Records from a dataset:

----------

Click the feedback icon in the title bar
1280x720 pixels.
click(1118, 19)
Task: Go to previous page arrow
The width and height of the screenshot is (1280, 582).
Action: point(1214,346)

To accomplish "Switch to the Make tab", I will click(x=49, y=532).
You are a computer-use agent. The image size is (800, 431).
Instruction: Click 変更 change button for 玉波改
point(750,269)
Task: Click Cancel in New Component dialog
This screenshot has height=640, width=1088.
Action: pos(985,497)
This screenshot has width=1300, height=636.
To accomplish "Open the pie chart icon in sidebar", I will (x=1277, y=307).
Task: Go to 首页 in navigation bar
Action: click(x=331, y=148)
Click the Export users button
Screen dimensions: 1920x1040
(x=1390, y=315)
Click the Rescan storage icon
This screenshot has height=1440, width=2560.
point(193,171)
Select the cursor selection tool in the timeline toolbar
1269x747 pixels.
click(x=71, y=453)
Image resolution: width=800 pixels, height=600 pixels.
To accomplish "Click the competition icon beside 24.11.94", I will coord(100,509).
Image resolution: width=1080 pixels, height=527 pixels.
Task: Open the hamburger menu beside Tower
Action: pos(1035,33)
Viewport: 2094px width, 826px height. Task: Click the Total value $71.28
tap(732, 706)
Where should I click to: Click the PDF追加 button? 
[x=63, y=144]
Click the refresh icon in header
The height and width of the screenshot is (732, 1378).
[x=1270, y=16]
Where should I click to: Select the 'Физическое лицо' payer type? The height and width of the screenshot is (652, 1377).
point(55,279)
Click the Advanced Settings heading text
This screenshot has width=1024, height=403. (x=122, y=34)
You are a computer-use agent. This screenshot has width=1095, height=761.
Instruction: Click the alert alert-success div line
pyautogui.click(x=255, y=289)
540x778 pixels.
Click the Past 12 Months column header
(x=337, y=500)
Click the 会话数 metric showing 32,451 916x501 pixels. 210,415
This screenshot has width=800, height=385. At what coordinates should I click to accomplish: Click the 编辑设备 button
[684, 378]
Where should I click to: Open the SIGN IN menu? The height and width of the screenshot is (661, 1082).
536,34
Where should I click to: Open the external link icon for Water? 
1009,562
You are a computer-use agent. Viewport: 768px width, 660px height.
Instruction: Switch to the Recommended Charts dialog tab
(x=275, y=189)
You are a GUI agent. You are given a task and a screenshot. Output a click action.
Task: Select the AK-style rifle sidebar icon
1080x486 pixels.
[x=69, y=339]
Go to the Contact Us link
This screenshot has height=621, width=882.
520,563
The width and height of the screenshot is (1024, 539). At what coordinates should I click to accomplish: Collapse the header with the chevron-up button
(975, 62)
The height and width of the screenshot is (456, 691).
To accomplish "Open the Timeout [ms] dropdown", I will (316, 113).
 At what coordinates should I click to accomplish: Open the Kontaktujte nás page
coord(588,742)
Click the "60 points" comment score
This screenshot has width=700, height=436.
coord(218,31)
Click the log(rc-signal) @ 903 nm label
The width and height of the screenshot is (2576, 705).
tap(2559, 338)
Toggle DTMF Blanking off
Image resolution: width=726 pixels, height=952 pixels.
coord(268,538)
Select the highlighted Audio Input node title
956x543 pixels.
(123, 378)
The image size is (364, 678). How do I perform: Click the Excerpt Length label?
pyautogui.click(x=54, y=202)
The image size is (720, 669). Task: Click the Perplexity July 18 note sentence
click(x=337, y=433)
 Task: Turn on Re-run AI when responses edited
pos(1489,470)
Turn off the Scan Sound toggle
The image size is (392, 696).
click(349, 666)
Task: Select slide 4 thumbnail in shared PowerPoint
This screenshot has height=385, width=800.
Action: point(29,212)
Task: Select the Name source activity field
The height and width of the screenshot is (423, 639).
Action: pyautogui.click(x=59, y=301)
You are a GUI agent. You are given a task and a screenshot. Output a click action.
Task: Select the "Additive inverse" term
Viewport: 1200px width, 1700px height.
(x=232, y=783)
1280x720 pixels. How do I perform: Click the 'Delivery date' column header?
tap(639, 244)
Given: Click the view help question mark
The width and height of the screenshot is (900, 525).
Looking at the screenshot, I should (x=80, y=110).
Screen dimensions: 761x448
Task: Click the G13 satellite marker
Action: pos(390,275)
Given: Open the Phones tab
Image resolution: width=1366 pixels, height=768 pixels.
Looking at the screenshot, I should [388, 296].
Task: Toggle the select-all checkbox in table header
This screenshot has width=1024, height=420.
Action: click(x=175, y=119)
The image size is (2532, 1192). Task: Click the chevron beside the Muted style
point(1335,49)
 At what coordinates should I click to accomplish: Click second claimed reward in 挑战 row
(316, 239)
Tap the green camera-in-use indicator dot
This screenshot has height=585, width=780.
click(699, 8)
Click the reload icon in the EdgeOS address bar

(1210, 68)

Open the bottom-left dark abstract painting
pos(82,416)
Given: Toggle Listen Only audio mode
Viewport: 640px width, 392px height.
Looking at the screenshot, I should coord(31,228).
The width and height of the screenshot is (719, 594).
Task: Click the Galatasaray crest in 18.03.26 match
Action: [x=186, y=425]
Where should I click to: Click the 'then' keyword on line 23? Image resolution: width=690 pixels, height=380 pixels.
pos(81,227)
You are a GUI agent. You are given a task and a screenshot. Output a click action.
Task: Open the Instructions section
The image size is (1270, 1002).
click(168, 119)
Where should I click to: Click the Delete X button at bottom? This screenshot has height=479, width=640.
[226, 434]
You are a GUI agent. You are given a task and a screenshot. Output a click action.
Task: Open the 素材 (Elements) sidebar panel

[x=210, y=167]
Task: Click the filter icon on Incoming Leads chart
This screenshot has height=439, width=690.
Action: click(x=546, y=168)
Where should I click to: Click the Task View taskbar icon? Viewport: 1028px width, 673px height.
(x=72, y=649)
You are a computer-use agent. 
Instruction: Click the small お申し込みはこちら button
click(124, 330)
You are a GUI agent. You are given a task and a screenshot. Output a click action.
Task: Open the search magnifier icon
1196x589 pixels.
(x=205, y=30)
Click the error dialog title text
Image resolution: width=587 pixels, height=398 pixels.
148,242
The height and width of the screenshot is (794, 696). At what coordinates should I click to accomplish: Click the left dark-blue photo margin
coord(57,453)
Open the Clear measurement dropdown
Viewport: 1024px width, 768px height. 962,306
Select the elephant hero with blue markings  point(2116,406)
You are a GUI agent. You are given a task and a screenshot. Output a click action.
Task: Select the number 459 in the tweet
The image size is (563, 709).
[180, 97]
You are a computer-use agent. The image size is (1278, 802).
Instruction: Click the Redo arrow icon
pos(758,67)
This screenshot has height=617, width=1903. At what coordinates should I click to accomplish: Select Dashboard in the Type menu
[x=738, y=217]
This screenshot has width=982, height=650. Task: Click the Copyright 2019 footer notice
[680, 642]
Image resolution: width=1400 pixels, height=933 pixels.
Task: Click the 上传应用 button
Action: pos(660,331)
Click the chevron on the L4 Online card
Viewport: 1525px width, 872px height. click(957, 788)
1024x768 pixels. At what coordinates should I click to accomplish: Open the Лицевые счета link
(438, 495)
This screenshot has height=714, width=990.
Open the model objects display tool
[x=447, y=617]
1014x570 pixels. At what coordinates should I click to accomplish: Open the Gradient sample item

----------

= PROBLEM DESCRIPTION =
Identify the lines above with the word "computer". Copy them.

= ANSWER AREA =
You are a computer-use agent. The image size is (800, 431).
You are a computer-use agent. This screenshot has width=1095, height=761.
You are a computer-use agent. Viewport: 768px width, 660px height.
You are a computer-use agent. 
You are a computer-use agent. The image size is (1278, 802).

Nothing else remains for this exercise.